* [WHAT TO DO]
a) List the three options that the comment beginning "Either:" offers in the waste collection thread below.
b) Echo the passage of the waste collection thread starting with "Wouldn't that contaminate" and going on through "of them first!".

* [QUOTED PASSAGE]
-- BEGIN --

Council Changing General Waste Collection to Fortnightly!!

My council is going to change to a fortnighly general waste collection!! While green bin is changed to every week. My 80 litre red bin is full every week. How do people cope with this madness!?

Comments

    • +1

      Freeze putrid stuff

      Wouldn't that contaminate your freezer?

      • +1

        Maybe they mean "stuff that will be putrid". I.e freeze the prawn heads before they get stanky.

        Better yet - make a bisque out of them first!

  • +3

    Either:

    • engage counsel to see what your legal options are
    • see a counsellor to help with your mental anguish
    • speak to your local councillor to discuss
      • +1

        I don't see how their sexual orientation is relevant to this conversation

  • -5

    City streets are full of human faeces so why not rubbish, just throw it in the street like most of the world does.

  • +8

    This arrangement would suit our family perfectly. Our garbage bin is rarely even 1/4 full, but our recycle is often pretty full at the end of 2 weeks.
    Start to recycle a bit more…..

    • +2

      Maybe the council could develop something like a carbon trading emission scheme whereby, I trade you my space in my recycle bin for space in your red bin?

  • Find your nearest park bin

  • +3

    Everyone saying put your food scraps in the green bin like that will make a huge difference. How much food are you scrapping each week for it to take up so much space in your red bin??

    My green bin is always full every fortnight in the summer as the grass grows so long which fills up half the bin and other general garden waste fills it up to the top.

    • +1

      Exactly. The volumetric footprint of food scraps takes up only like 5-10% of the space in the red bin.

      • +17

        Good news, I've figured out a way for you to save 5-10% of the space in your red bin.

      • +5

        May be your household rely too much on take away and repack food, since I started composting my weekly rubbish barely fill the 60l garbage bag. Before that it was double that easily.

    • +1

      Food scraps and composibles are now more than my General waste bin.

      Even I was surprised until we were forced to make the change.

      So overall, I'm happy with the green waste being weekly and general waste fortnightly.

-- END --

* [RAW DATA]

-- BEGIN --

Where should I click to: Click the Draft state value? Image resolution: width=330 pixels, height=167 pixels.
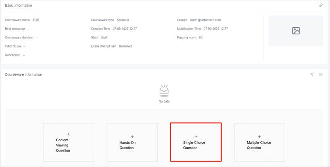pos(104,38)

-- END --

* [ANSWERS PROVIDED]
a)
- Engage counsel to see what your legal options are
- See a counsellor to help with your mental anguish
- Speak to your local councillor to discuss

b)
Wouldn't that contaminate your freezer?

      • +1

        Maybe they mean "stuff that will be putrid". I.e freeze the prawn heads before they get stanky.

        Better yet - make a bisque out of them first!